GIVEN PASSAGE Start Marker

In 1396, Richard II of England authorised statutes to govern the college of minor canons

The College of Minor Canons (up to 12 in number) lived according to a Rule and from 1353 possessed a hall where they gathered daily for an evening meal. In 1378 the minor canons petitioned Pope Urban VI for a grant confirming their ‘ancient’ privileges, and in 1396 King Richard II authorised statutes to govern the college of minor canons at St Paul's.

The 1396 statutes (which probably reflected contemporary practice) provided for the election by the minor canons each June of a warden, who was to govern the college in association with his senior brethren, among them the Junior and Senior Cardinals. Whenever a vacancy arose in the college, the remaining members were to nominate two persons, from whom the dean and chapter made their selection. Prospective minor canons were to be "worthy, sufficient and meet men, not only in reading and singing, but also and especially in honesty of life and godliness of conversation". Upon election each new minor canon was to present the college with a silver spoon worth at least five shillings. To avoid scandal, canons were forbidden to bring women into the college precincts or to visit taverns in their company. Transgressors faced expulsion for a third offence. Hospitality was limited, for any legitimate guests at dinner were to pay a sum set by the warden "as the dearth or plenty of victuals then requires". Tranquillity was also important, for there was to be no noise in minor canons' residences after 9 pm. Sanitation was a constant concern, with a ha’penny fine for any minor canon who did "cast filth . . . [or] make water within the gates except it be in the place appointed for that purpose". These statutes of 1396 were confirmed by successive monarchs, as by Henry VII in 1487 and Elizabeth I in 1566. In 1840 an Act of Parliament, known as the St Paul's Cathedral Minor Canonries Act reduced the number of Minor Canons to six, with a Warden, and a Senior and Junior Cardinal among them. The College of Minor Canons of St Paul's Cathedral continued to exist until 2016, with three serving priests, as Chaplain (the role recently re-cast as Priest Vicar, not a Minor Canon), Sacrist and Succentor. Despite the abolition of the College of Minor Canons, St Paul's Cathedral retains two Minor Canons (Succentor and Sacrist) who take part in and organise services in the cathedral.


Sketch of Richard Harris Barham, who served as Cardinal in the 1820s.

GIVEN PASSAGE End Marker
INFORMATION PROVIDED Start Marker

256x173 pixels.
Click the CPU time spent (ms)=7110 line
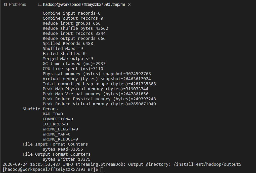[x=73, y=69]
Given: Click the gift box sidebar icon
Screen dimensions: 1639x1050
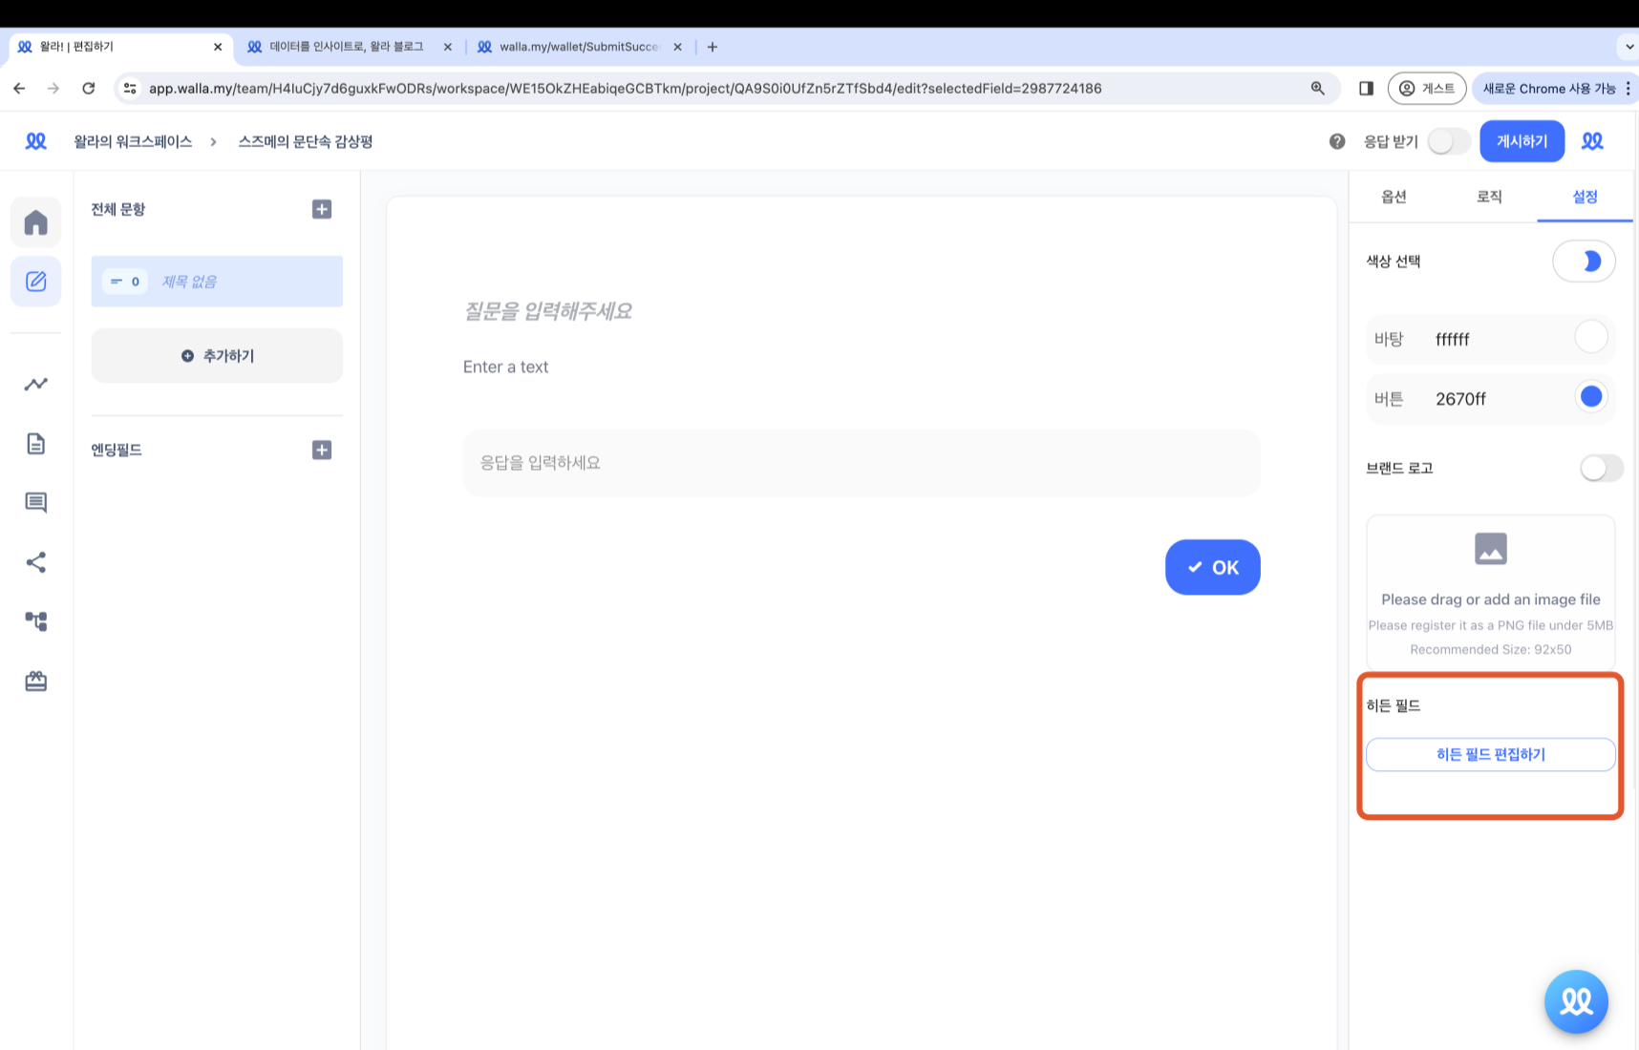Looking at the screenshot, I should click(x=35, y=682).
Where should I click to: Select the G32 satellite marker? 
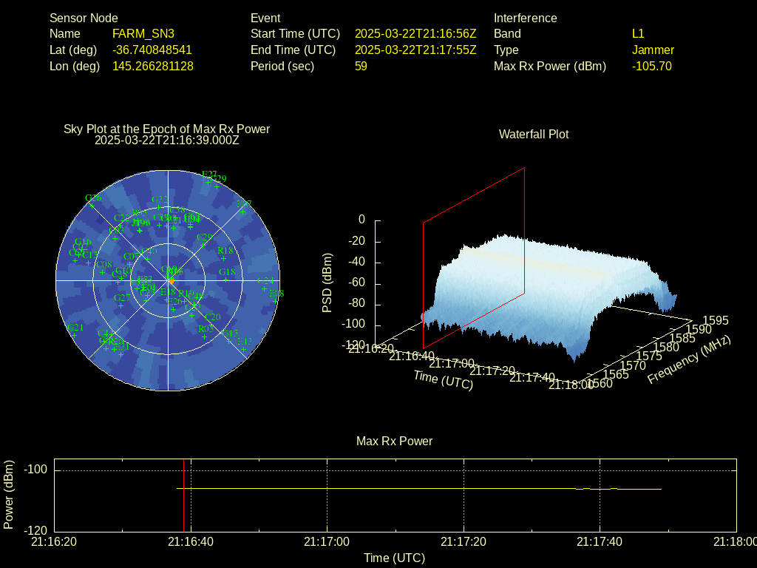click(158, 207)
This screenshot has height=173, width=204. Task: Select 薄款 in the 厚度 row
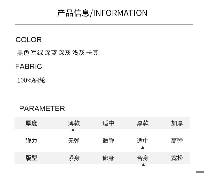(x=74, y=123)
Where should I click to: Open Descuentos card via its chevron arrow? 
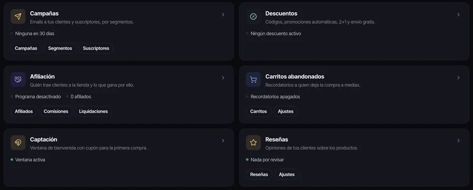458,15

INFORMATION PROVIDED End Marker

### TASKS TO COMPLETE
- 1) Using the passage on St Paul's minor canons, say whether each statement agrees with it: (a) each new minor canon had to give the college a silver spoon worth at least five shillings; (b) the 1840 Act raised the number of minor canons to twelve; (c) the warden was elected every December. For each, answer yes or no and quote the words that decide it.
- 2) According to the passage on St Paul's minor canons, in what year did the minor canons petition Pope Urban VI?

### RESULTS IN ORDER
- 1)
(a) Yes: "Upon election each new minor canon was to present the college with a silver spoon worth at least five shillings."
(b) No: "reduced the number of Minor Canons to six"
(c) No: "election by the minor canons each June of a warden"

- 2) 1378